The answer almost invariably involves using computers to work with enormous amounts of data. Data can be anything you can imagine – weather records, public health statistics, genetic sequences. In the digital age, our capacity to capture and store data has grown exponentially and with it has grown the potential for researchers to extract meaningful insights from these vast datasets.
“More and more disciplines, not just in [natural] science but social science as well, are becoming more data-intense. There are more datasets, the datasets are bigger, and they are changing more rapidly over time,” says Tim Elrick, Ph.D., who has been teaching data science to McGill students for the past five years.
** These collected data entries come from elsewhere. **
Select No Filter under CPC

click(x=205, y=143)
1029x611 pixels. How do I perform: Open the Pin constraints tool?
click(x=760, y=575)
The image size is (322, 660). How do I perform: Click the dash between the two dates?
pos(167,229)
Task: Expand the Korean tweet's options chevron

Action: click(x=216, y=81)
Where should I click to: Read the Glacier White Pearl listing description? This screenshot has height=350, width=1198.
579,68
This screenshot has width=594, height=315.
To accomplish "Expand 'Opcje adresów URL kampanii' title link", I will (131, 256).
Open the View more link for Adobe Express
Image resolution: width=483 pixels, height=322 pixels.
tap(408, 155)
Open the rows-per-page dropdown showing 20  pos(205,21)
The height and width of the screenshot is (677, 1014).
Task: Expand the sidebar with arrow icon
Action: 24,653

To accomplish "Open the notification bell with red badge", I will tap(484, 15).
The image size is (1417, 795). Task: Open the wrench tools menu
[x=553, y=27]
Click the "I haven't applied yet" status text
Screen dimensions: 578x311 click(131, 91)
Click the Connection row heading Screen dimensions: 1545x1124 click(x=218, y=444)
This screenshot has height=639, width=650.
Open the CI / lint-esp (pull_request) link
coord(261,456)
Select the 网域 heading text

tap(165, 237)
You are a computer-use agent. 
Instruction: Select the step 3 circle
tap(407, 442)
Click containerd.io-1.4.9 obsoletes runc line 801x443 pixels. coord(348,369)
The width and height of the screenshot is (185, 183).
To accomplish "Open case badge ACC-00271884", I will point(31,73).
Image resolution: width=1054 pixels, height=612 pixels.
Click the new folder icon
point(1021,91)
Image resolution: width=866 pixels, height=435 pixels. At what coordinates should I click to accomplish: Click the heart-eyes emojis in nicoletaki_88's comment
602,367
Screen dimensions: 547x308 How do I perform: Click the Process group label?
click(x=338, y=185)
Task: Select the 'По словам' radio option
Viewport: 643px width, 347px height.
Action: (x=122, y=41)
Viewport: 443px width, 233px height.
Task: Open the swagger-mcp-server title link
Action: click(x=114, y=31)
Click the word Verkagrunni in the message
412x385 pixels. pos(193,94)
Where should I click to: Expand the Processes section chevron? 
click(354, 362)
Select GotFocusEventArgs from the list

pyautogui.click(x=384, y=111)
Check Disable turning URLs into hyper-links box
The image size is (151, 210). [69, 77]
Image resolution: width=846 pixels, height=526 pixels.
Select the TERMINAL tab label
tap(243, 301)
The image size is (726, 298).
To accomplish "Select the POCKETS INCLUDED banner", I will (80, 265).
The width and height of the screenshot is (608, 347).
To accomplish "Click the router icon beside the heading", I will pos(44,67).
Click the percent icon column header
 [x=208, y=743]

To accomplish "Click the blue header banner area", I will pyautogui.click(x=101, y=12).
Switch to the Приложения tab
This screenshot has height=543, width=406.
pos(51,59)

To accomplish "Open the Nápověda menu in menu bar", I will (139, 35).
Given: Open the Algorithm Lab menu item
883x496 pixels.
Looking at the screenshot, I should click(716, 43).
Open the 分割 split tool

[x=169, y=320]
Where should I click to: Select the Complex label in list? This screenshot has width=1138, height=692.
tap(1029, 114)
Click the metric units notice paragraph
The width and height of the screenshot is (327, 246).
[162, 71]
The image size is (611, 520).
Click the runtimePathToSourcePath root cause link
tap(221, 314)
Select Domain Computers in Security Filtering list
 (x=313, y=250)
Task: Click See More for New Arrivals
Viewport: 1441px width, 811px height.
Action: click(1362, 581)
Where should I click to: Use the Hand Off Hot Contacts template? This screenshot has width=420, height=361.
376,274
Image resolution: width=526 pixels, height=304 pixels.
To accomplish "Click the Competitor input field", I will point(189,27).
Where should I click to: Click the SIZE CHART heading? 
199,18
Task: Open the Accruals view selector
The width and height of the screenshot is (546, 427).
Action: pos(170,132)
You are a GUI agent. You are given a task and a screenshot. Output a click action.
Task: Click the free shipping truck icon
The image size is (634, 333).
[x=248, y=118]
Drawing on his experience as director of McGill’s Geographic Information Centre, Elrick is now delivering workshops in data science and statistics through the Computational and Data Systems Initiative (CDSI), a new facility to help McGill researchers access tools, techniques and expertise for working with large quantities of data. The CDSI is a product of the Faculty of Science’s strategic research plan, a plan which contains several initiatives broadly aimed at bringing communities of researchers with diverse disciplinary expertise together to work on complex problems.
The CDSI works by drawing on the expertise in working with large datasets that traditionally resides in statistics and computer science departments and making it available to researchers in other disciplines through cross-disciplinary research and training. And, as noted in a white paper on the CDSI, there is opportunity for knowledge to flow in the other direction, too: “Computer science and statistics core researchers can benefit from contact with new applications as this exposes them to the many challenges that arise from working on problems at the forefront of research.”
Since the CDSI began delivering data science training workshops in fall 2021, there has been strong interest from across the McGill campus. So far, more than half the workshop participants have come from faculties other than Science, including the faculties of Arts, Medicine & Health Sciences, Agricultural & Environmental Sciences, and Dental Medicine & Oral Health Sciences.
Isha Gandhi, a master’s student in dental sciences who attended every single one of the CDSI workshops offered in fall 2021, says she was able to build on her existing knowledge of the statistical programming language, R, as well as acquire new skills in Python. Gandhi has since been able to apply this knowledge to her master’s project on chronic pain.
“I have learned new codes and commands for analyzing and visualizing data, which I have found super interesting and helpful for my project,” she says. “I am applying code script which I learned in the workshop to make my graphs more detailed.”
The CDSI has continued to offer workshops throughout the winter 2022 semester, expanding the lineup to include training streams in both data science and statistics. Meanwhile, the CDSI team has also been moving forward with the development of a consulting service to provide McGill researchers with customized advice on applied statistics, computing methodologies and data analytics, both for ongoing research and at the grant proposal stage. Co-directed by Elrick and José Correa, Ph.D., this new service, named the Consulting Core Facility, will build on the existing strengths of McGill’s Statistical Consulting Service, currently located in the Department of Mathematics & Statistics.